A Agência Nacional de Vigilância Sanitária (Anvisa) emitiu um novo alerta de farmacovigilância para reforçar os riscos do uso inadequado dos agonistas do receptor GLP‑1. A classe inclui dulaglutida, liraglutida, semaglutida e tirzepatida. Popularizados como “canetas emagrecedoras”, esses medicamentos têm registrado aumento expressivo de notificações de eventos adversos no Brasil e no exterior. Isso levou à intensificação das orientações de segurança.
O que dizem as especialistas sobre os riscos das canetas emagrecedoras
A endocrinologista Verônica El Afiouni, integrante da equipe do INKI, explica que os efeitos adversos mais comuns são gastrointestinais — náuseas, vômitos, diarreia, constipação, dispepsia e dor abdominal — especialmente nas primeiras semanas de tratamento, durante o ajuste de dose. Embora tendam a diminuir com o tempo, podem levar alguns pacientes a interromper o uso.
Ela destaca, porém, que há riscos menos frequentes, mas potencialmente graves. São o caso de cálculos biliares, pancreatite aguda, distúrbios gastrointestinais severos, alterações hepáticas, arritmias, infecções e insuficiência renal aguda. “Diante de dor abdominal intensa, icterícia — caracterizada pela coloração amarelada da pele, mucosas e parte branca dos olhos — além de vômitos persistentes ou alterações graves de humor, o paciente deve suspender o medicamento e buscar atendimento”, alerta.
Pancreatite: sintomas iniciais que costumam ser ignorados
A médica generalista Déborah Menezes Abuchaim, especialista em doenças gastrointestinais, do INKI, afirma que o principal sintoma negligenciado no início da pancreatite é uma dor súbita na parte superior do abdômen.
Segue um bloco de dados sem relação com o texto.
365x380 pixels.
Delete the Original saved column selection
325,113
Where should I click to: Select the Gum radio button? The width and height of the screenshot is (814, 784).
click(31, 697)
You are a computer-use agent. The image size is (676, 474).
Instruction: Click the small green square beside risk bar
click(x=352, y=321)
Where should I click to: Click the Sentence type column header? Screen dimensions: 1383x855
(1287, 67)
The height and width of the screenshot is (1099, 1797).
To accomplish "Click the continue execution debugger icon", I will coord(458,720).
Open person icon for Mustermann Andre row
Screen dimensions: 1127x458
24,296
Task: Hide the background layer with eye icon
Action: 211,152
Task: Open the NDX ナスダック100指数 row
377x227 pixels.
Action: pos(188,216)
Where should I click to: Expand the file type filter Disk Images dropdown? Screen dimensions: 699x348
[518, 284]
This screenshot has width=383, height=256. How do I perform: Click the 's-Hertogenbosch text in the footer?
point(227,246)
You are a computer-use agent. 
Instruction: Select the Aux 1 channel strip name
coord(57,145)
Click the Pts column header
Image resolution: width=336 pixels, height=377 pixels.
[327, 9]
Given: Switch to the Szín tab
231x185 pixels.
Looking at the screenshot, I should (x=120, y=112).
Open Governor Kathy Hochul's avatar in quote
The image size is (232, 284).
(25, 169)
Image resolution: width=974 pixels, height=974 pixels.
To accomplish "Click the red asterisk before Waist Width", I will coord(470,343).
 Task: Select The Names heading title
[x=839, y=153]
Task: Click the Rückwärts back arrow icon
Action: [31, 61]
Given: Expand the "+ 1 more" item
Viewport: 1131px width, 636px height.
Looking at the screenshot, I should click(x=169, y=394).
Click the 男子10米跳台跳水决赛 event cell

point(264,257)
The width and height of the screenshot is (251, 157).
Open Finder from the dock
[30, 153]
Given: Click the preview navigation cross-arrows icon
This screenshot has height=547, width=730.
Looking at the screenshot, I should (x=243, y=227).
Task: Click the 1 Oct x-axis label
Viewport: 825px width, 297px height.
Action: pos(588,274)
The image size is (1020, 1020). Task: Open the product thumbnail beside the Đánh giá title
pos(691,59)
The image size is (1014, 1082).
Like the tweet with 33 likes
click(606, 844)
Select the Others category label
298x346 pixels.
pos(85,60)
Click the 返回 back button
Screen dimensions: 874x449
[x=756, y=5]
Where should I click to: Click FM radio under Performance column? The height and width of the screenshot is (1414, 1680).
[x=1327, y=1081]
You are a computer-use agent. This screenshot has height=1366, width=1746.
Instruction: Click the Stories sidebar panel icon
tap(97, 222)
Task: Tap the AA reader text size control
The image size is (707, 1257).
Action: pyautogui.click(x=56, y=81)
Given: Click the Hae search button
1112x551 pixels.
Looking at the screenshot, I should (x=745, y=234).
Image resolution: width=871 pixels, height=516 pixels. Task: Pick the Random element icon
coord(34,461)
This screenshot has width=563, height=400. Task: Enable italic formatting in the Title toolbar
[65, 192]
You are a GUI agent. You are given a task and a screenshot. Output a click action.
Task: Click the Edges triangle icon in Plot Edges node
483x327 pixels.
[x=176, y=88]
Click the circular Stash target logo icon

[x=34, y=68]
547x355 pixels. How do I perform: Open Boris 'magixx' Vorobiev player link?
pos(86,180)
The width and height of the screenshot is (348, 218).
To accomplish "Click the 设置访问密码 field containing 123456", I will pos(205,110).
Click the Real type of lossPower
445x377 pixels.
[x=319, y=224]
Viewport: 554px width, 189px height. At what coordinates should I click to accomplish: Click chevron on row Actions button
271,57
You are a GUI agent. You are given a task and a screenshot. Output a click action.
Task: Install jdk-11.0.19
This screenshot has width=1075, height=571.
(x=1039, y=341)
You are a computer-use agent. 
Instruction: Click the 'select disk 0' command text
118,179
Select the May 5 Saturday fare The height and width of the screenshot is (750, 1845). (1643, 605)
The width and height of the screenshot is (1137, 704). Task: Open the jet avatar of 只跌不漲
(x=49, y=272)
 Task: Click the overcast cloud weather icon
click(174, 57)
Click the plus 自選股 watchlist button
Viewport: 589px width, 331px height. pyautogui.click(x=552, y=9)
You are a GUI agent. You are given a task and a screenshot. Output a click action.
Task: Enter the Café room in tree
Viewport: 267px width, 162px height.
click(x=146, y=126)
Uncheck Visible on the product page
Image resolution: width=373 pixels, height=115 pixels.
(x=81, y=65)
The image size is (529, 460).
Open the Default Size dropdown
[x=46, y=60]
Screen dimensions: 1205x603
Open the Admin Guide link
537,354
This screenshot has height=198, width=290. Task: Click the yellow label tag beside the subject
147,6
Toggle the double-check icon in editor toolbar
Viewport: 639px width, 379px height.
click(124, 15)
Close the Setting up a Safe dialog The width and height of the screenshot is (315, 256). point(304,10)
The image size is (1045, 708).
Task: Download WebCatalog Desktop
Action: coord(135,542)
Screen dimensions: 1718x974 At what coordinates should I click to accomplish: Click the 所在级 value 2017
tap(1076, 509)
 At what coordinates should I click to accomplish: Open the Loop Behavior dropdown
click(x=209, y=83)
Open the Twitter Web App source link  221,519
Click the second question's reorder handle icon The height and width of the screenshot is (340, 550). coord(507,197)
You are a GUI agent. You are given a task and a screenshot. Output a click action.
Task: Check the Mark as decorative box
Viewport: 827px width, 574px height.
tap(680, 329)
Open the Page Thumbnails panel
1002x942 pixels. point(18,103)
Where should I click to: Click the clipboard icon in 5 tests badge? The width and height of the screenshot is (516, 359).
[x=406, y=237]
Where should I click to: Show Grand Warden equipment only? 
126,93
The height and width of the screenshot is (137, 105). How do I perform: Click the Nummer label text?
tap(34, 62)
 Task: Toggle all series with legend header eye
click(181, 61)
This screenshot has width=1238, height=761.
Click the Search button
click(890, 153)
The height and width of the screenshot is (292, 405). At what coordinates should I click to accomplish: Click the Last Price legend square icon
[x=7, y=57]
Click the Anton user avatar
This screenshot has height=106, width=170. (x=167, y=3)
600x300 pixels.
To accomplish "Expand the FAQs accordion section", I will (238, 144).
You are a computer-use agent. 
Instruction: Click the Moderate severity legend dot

Ela pode parecer leve ou vir acompanhada de sinais inespecíficos, como mal-estar, distensão abdominal e digestão lenta. “A intensificação de náuseas, vômitos e febre é um alerta importante, pois pode indicar evolução para quadros moderados ou graves. Com risco de necrose pancreática e infecções”, explica.
Como diferenciar pancreatite de gastrite ou crise de vesícula
Segundo Déborah, a dor da pancreatite costuma ser intensa, contínua e irradiar para as costas, piorando quando o paciente se deita de barriga para cima. Na crise de vesícula, a dor se concentra no lado superior direito do abdômen e pode irradiar para o ombro. Já a gastrite raramente provoca dor incapacitante ou febre.
Casos graves têm sido registrados no mundo e no Brasil
A Anvisa ressalta que, embora os riscos já constem nas bulas aprovadas, o uso indiscriminado — especialmente para emagrecimento sem indicação clínica — tem ampliado a ocorrência de complicações e dificultado o diagnóstico precoce de reações graves. No Reino Unido, a agência reguladora MHRA registrou 1.296 notificações de pancreatite associadas ao uso desses fármacos entre 2007 e outubro de 2025, incluindo 19 mortes. No Brasil, entre 2020 e 2025, foram contabilizadas 145 suspeitas de eventos adversos e seis óbitos em investigação.
A agência reforça que os medicamentos permanecem seguros e eficazes quando utilizados conforme as indicações oficiais e sob acompanhamento profissional. Ainda assim, alerta que o monitoramento médico é indispensável, já que eventos adversos graves — como a pancreatite aguda, potencialmente fatal — podem ocorrer. Usuários devem procurar atendimento imediato diante de dor abdominal intensa e persistente, especialmente se irradiar para as costas ou vier acompanhada de náuseas e vômitos. Profissionais de saúde devem suspender o tratamento diante da suspeita de reação adversa. Além de notificar o caso no sistema VigiMed, essencial para o monitoramento contínuo da segurança desses produtos.
Quem não deve usar as canetas emagrecedoras e cuidados a longo prazo
Verônica reforça que os medicamentos não causam dependência, mas lembra que a obesidade é uma doença crônica, e a interrupção do tratamento sem mudanças no estilo de vida favorece a recuperação do peso. O uso é contraindicado para pessoas com histórico pessoal ou familiar de carcinoma medular de tireoide, portadores de Neoplasia Endócrina Múltipla tipo 2, indivíduos com histórico de pancreatite, gestantes e pacientes com transtornos alimentares graves.
Sobre o uso prolongado, a endocrinologista afirma que a segurança a longo prazo ainda é tema de estudos, embora a eficácia no controle de peso e na melhora de comorbidades esteja bem estabelecida. “Os cálculos biliares são um risco documentado, relacionado tanto à perda de peso rápida quanto à ação da medicação no sistema biliar. Já a cegueira não é um efeito esperado; os casos relatados envolvem agravamento de retinopatia em diabéticos com queda abrupta da glicemia”, esclarece.